= SuperB =

SuperB was a proposed high-luminosity electron-positron collider that was to be used as a B-factory. The project started around 2001 and it was cancelled by the Italian government on 27 November 2012. The collider was initially supposed to be built on University of Rome 'Tor Vergata' campus near Rome, Italy, under the supervision of the Istituto Nazionale di Fisica Nucleare. The location later changed to the site of Frascati National Laboratory (geographically, the change was only a few kilometers). The title SuperB referred to the fact that the collider was expected to produce very large quantities of B mesons.

In the initial Conceptual Design Report, the accelerator was conceived to be a circular (actually, quite hexagonal) double ring 2249 meters in circumference; it would have accelerated electrons to 7 GeV and positrons to 4 GeV before colliding them. The project suggested to cut cost by reusing hardware from the PEP-II accelerator, which was decommissioned before the proposed start of building of SuperB. Also the BaBar detector's components would be reused in the project. It was estimated that the building and commissioning of the collider would take 5 years. Not much was said about the location where accelerator would be built (apart from the accelerator being built in Italy, perhaps near Rome). At the back cover of CDR the intended location was shown to be the campus of University of Rome Tor Vergata.

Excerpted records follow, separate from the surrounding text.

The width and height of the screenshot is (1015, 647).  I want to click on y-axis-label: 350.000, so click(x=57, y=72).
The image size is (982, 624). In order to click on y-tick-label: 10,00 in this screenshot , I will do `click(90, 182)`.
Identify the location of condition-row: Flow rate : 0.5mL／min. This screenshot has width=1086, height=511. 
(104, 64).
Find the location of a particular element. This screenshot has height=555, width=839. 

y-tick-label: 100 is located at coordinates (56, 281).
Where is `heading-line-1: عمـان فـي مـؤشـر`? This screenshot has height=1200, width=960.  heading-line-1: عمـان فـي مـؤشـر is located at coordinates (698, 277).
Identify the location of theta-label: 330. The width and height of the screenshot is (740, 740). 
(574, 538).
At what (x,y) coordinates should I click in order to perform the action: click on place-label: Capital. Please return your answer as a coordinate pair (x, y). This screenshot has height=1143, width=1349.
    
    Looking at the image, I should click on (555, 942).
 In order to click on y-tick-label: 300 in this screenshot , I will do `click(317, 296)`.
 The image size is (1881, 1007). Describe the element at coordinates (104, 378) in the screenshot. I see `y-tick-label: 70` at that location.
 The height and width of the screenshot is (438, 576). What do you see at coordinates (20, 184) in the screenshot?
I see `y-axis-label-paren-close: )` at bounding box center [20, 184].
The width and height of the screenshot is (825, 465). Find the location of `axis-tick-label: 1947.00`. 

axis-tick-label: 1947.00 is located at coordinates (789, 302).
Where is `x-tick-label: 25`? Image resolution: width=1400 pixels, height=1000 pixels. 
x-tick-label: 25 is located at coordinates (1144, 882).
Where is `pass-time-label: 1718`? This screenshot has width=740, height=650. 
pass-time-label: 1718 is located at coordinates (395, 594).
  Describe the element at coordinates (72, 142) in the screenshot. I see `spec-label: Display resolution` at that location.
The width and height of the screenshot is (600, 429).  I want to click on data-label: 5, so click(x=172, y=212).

In later plans, the accelerator changed shape into an ellipse shape with a linear injector part. The accelerator also became smaller, only 1250 meters in circumference (however the energies of the beams did not change), and finally the location changed to the site of Frascati National Laboratory. The plan was to have SuperB in an underground (quite shallow) tunnel below the Frascati National Laboratory's buildings. It was still planned to reuse PEP-II and BaBar hardware. The budget for the whole project was estimated to be of the order of 1 billion euro at the time of cancellation.

==Purpose==
The designers hoped that SuperB would help to study the flavour sector of the Standard Model. SuperB was intended to give further information about any new physics found by the Large Hadron Collider. It may also have been able to check for sources of CP violation, which may contribute to an understanding of why the universe is full of matter and not antimatter. Accepted physical theory indicates that at the Big Bang equal quantities of matter and antimatter were created. However, when matter and antimatter meet they annihilate one another, so we should expect the universe to be empty. Physicists believe that CP violation may account for the discrepancy, and the designers hoped that SuperB may be able to throw light on the question. They expected that SuperB will be able to make much more precise checks for CP violation than has been possible in the past.

SuperB should have made it possible to observe matter and antimatter coexisting much as they did in the first moments of the universe, by means of the uncertainty principle. This situation is very unstable, and lasts for only a very brief time, but it was hoped to be able to take billions of quick glimpses, and thus build up a picture of what is happening.

==Computing==
The collaboration was investigating the use of grid resources to deliver the computing power needed by the experiment. This was after the success of the LHC Computing Grid (wLCG) used by the LHC experiments. The SuperB VO has been using resources provided by INFN Grid, France Grilles, Polish Grid Infrastructure PL-Grid and GridPP.